#### [Textauszug]
Die Frau hat schön und stumm zu sein – Mani Matters arabische Ballade wirft Fragen auf

Vor 50 Jahren ist Mani Matter gestorben. In «Dr Sidi Abdel Assar vo El Hama» singt er von der Krux der Käuflichkeit in der arabischen Kultur. Darf man das noch hören? Oder soll man das zu Zeiten der Fussball-WM in Kater erst recht?

Zum Abrunden noch etwas «Exotisches». So kündigte Mani Matter seine Zugabe auf dem Livealbum «Ir Ysebahn» an. «Eine Art arabische Ballade» sei es, aber natürlich «kein ernster Beitrag zur arabischen Frage». Was er in den folgenden anderthalb Minuten darbot, ist noch 50 Jahre nach seinem frühen Tod eines seiner beliebtesten Chansons.

«Dr Sidi Abdel Assar vo El Hama», das Lied des Verliebten, der sich die Angebetete nicht leisten kann, ist raffiniert gemacht. Die Geschichte wird in wenigen Worten anschaulich. In effektvoller Reimstellung tauchen die gängigen Schlagworte rund ums Thema Arabien auf: Moschee, Allah, Kamel, Sahara und so weiter.

Allein der Humor, der in den zweisilbigen Reimen steckt, hätte gereicht, um das dankbare Publikum im Basler Fauteuil-Theater unter die Tische zu schicken: «Bi Allah! / Es fröit mi, dass my Tochter dir het gfalla. / Doch wärt isch si, my Seel, / Zwöihundertzwänzg Kamel, / Und drunder chan i dir sen uf ke Fall la!»

Geschickt evoziert Matter auch die Atmosphäre der arabischen Welt, oder was man dafür halten könnte. Nicht nur durch die Verwendung der Harmonisch-Moll-Skala mit ihrem auffälligen Hiatus, sondern indem er ein Arabien-Klischee ums andere bemüht: das Feilschen um Schafe und Kamele, die klare Mondnacht in der Wüste und das dramatisch schöne Augenpaar, das wohl hinter dem Schleier hervorfunkelnd vorzustellen ist.

Eine westliche Perspektive, die sich im Gestus der Überlegenheit ein stereotypes Bild der Kultur des Ostens zurechtlegt, nennt man orientalistisch. Damit sind nicht nur abwertende Haltungen gemeint, die fremde Kulturen als unaufgeklärt und rückständig sehen. Orientalismus tritt auch in einer verherrlichenden Form auf, die etwa von mystischer Wahrheitsfindung schwärmt oder von exotischer Erotik fantasiert.

Dass die Frau schön und stumm zu sein hat und dass alles käuflich ist, gehört zum nicht thematisierten Kontext dieser «arabischen Ballade». Er scheint heute wieder aktuell, da sich Katar die schönste Nebensache der Welt gekauft und in die Wüste geholt hat, während es um die sexuelle Selbstbestimmung im Land nicht zum Besten steht.

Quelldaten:
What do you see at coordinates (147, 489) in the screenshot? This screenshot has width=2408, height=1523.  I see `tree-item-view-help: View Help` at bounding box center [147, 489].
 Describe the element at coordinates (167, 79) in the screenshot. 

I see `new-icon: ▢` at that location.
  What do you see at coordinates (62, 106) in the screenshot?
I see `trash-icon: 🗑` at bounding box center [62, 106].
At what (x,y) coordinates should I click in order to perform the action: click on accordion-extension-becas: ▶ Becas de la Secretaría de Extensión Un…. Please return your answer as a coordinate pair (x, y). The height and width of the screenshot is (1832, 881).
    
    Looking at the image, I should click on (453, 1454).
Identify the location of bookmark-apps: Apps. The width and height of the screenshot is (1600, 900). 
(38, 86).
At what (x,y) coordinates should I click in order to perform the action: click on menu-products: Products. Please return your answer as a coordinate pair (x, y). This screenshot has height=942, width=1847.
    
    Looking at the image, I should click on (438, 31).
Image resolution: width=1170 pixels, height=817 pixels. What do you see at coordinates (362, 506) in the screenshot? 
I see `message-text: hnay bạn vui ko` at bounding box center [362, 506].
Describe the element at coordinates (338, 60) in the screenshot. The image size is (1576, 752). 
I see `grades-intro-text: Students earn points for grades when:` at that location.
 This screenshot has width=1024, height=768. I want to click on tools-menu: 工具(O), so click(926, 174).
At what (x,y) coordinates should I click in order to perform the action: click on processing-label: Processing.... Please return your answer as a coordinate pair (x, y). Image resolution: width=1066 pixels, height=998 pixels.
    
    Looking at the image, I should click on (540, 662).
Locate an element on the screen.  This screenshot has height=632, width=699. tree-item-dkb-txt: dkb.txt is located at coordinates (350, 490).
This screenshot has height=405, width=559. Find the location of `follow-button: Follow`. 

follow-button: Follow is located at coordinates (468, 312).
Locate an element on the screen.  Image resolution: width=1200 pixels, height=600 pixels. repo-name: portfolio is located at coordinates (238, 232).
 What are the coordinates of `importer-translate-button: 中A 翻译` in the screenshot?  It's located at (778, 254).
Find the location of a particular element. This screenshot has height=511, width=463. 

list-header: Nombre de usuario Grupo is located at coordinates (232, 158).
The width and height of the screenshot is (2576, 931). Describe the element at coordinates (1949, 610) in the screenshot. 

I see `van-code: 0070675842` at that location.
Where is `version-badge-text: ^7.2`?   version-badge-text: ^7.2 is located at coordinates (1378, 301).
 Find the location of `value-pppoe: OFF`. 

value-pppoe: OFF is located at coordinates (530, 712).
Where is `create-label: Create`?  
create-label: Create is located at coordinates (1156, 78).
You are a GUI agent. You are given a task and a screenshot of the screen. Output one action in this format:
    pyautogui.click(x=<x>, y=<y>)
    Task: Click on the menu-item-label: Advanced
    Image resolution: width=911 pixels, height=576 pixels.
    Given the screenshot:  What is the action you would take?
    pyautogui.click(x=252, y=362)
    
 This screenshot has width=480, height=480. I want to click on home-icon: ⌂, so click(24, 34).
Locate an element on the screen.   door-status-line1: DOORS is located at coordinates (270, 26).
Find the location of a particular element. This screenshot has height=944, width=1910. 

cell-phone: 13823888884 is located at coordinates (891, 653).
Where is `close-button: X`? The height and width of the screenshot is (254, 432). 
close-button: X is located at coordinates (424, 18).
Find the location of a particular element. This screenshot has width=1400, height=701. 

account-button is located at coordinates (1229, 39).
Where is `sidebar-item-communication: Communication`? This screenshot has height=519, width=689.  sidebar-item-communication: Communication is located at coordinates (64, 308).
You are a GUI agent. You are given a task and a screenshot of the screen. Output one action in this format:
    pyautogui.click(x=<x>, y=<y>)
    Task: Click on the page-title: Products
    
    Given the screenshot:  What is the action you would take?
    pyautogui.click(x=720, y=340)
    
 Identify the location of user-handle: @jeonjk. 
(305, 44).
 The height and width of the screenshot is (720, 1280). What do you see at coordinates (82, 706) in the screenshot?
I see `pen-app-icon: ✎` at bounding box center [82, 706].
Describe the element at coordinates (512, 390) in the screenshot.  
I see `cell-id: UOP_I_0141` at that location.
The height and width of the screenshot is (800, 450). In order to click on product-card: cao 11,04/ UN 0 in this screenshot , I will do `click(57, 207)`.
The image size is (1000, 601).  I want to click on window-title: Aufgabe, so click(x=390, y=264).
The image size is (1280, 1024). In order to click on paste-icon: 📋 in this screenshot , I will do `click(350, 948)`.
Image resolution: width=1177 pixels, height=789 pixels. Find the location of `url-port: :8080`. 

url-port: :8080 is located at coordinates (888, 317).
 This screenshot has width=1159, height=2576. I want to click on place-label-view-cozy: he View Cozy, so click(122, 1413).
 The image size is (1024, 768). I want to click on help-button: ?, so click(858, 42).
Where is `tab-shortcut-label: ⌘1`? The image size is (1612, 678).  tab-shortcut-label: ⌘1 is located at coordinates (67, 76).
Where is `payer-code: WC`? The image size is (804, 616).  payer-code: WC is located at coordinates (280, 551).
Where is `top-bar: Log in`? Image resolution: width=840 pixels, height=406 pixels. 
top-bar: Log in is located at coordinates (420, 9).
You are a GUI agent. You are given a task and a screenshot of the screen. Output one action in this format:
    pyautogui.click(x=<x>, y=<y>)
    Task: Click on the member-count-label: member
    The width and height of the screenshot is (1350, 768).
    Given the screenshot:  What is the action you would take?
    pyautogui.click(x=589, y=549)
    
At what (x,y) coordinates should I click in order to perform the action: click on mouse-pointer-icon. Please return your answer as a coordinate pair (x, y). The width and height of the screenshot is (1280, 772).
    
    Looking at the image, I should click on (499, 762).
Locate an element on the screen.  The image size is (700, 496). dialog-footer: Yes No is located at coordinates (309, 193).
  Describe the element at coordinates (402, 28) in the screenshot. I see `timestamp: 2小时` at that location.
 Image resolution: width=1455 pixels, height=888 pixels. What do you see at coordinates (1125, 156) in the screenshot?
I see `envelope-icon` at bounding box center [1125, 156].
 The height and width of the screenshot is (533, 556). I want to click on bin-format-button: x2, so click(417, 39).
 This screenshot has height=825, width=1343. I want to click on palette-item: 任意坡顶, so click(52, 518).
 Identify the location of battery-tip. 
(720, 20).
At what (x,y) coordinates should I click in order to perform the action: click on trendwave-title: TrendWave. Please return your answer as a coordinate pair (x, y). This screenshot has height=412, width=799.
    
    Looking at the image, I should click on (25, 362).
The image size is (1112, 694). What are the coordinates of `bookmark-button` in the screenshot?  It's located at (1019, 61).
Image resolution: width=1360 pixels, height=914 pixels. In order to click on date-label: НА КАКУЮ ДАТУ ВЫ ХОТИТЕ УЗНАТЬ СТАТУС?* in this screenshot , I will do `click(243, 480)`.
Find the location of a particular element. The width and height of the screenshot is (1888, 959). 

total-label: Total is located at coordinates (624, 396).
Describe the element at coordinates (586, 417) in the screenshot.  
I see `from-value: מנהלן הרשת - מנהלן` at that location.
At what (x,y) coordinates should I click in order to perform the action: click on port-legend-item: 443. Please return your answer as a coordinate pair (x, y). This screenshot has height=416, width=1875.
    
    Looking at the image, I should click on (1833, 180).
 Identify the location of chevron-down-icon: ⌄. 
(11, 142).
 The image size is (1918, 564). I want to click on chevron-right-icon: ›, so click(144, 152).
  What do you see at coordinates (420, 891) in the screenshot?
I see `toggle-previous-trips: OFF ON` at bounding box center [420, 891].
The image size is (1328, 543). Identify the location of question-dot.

#### [Arbeitsaufträge]
(1) Gib den Abschnitt der Auflistung von der Zeile mit „pixels, height=998 pixels.“ bis einschließlich der Zeile mit „create-label: Create is“ Wort für Wort wieder.
(2) Wie könnte der Artikel über Mani Matters arabische Ballade weitergehen? Schreib den nächsten Abschnitt im Anschluss an den letzten Satz.

#### [Lösungen je Aufgabe]
(1)
At what (x,y) coordinates should I click in order to perform the action: click on processing-label: Processing.... Please return your answer as a coordinate pair (x, y). Image resolution: width=1066 pixels, height=998 pixels.
    
    Looking at the image, I should click on (540, 662).
Locate an element on the screen.  This screenshot has height=632, width=699. tree-item-dkb-txt: dkb.txt is located at coordinates (350, 490).
This screenshot has height=405, width=559. Find the location of `follow-button: Follow`. 

follow-button: Follow is located at coordinates (468, 312).
Locate an element on the screen.  Image resolution: width=1200 pixels, height=600 pixels. repo-name: portfolio is located at coordinates (238, 232).
 What are the coordinates of `importer-translate-button: 中A 翻译` in the screenshot?  It's located at (778, 254).
Find the location of a particular element. This screenshot has height=511, width=463. 

list-header: Nombre de usuario Grupo is located at coordinates (232, 158).
The width and height of the screenshot is (2576, 931). Describe the element at coordinates (1949, 610) in the screenshot. 

I see `van-code: 0070675842` at that location.
Where is `version-badge-text: ^7.2`?   version-badge-text: ^7.2 is located at coordinates (1378, 301).
 Find the location of `value-pppoe: OFF`. 

value-pppoe: OFF is located at coordinates (530, 712).
Where is `create-label: Create`?  
create-label: Create is located at coordinates (1156, 78).

(2)
Doch, wie so oft bei Mani Matter, ist die Schlusspointe nicht bloss lustig, sondern zieht retrospektiv einen doppelten Boden in die Geschichte ein. «Hätt i doch früecher afa spara», sagt sich der traurige Abdel Assar. Die Moral der Zahlungskraft wird ausgerechnet von ihrem eigenen Opfer unterstrichen, das den Fehler bei sich selbst sucht.

So bekommt die exotische Parabel eine Pointe, die schweizerischer nicht sein könnte. Von hier aus könnte man sich Fragen über die hiesige Gesellschaft stellen. Etwa, wie es hier um die Chancengerechtigkeit oder um die Frauenrechte steht. 1972 war die Frau dem Mann im Schweizer Eherecht noch längst nicht gleichgestellt, ein Missstand, gegen den sich Matter engagierte.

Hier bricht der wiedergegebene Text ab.